Obama et Biden ont toujours entretenu des rapports compliqués. Leurs relations ont été cordiales pendant leurs huit années de collaboration à la Maison-Blanche. Mais cela n’a pas empêché des tensions entre leurs équipes. Les conseillers d’Obama se moquaient du vice-président, qu’ils voyaient comme un vieux politicard raseur et gaffeur. En face, les pro-Biden trouvaient l’occupant du Bureau ovale cérébral et arrogant. Surtout, ils lui en ont voulu d’avoir choisi Hillary Clinton comme dauphine en 2016. Joe Biden, qui briguait lui aussi la Maison-Blanche, écrit dans ses Mémoires que "le président n’était pas encourageant" lorsqu’il abordait le sujet.

Lors des primaires de 2020, ils lui ont également reproché d’avoir refusé de soutenir publiquement sa candidature. Et de manquer d’enthousiasme lorsque Biden a emporté la nomination : "Je pense que Joe a toutes les qualités dont on a besoin chez un président aujourd’hui… et je sais qu’il va s’entourer de gens bien", déclare alors Barack Obama dans un message vidéo. Quatre ans auparavant, lors de la victoire d’Hillary Clinton aux primaires, il exprimait davantage d’entrain : "Je ne crois pas qu’il y ait jamais eu quelqu’un d’aussi qualifié pour cette fonction."

Joe Biden : "Trump est un loser"

Cependant, une fois Joe Biden vainqueur des primaires, Barack Obama l’a épaulé activement. Il a multiplié les meetings électoraux dans les Etats clefs, enchaîné les galas de collecte de fonds et enregistré des spots publicitaires en sa faveur. Il a repris ce rôle très tôt en août dernier, soit quinze mois avant le scrutin, signe de son inquiétude. Entre deux parcours de golf, ses productions de films et de documentaires avec Netflix et sa fondation, le président retraité a participé à une tombola qui a levé 2,6 millions de dollars. Le gagnant a eu droit à une rencontre avec les deux hommes. Il est aussi apparu dans plusieurs vidéos. Ce n’est sans doute qu’un début. "Obama est tenu en haute estime par les démocrates et peut être très utile, notamment pour motiver l’électorat afro-américain", observe le professeur Edwards III.

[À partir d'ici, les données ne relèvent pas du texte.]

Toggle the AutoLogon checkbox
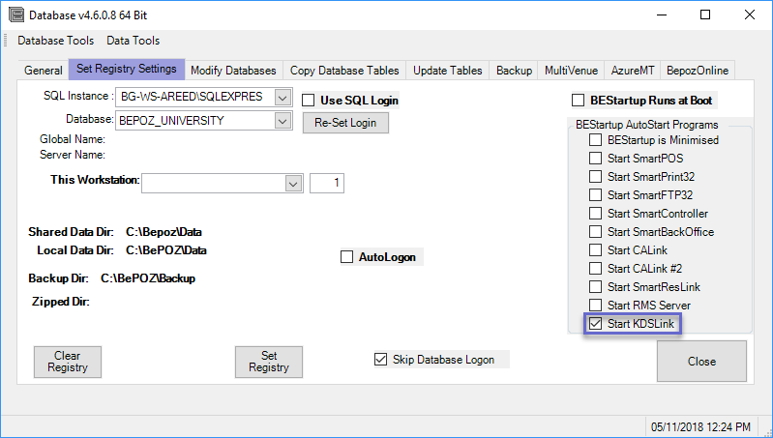coord(347,257)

Est-ce la pression de l’ancien président ou la perspective d’une victoire de Donald Trump aux primaires républicaines ? En tout cas, on observe une évolution. Mitch Landrieu, un conseiller de la Maison-Blanche, vient d’être nommé codirecteur de la campagne de réélection. Et Joe Biden est parti à l’attaque. Début janvier, il a fait un discours enflammé accusant Donald Trump d’être un "loser" et une menace pour la démocratie. "Il fait campagne pour lui, pas pour l’Amérique. Pas pour vous. […] Il est prêt à sacrifier notre démocratie pour se hisser au pouvoir." De quoi rassurer, un peu, le camp démocrate.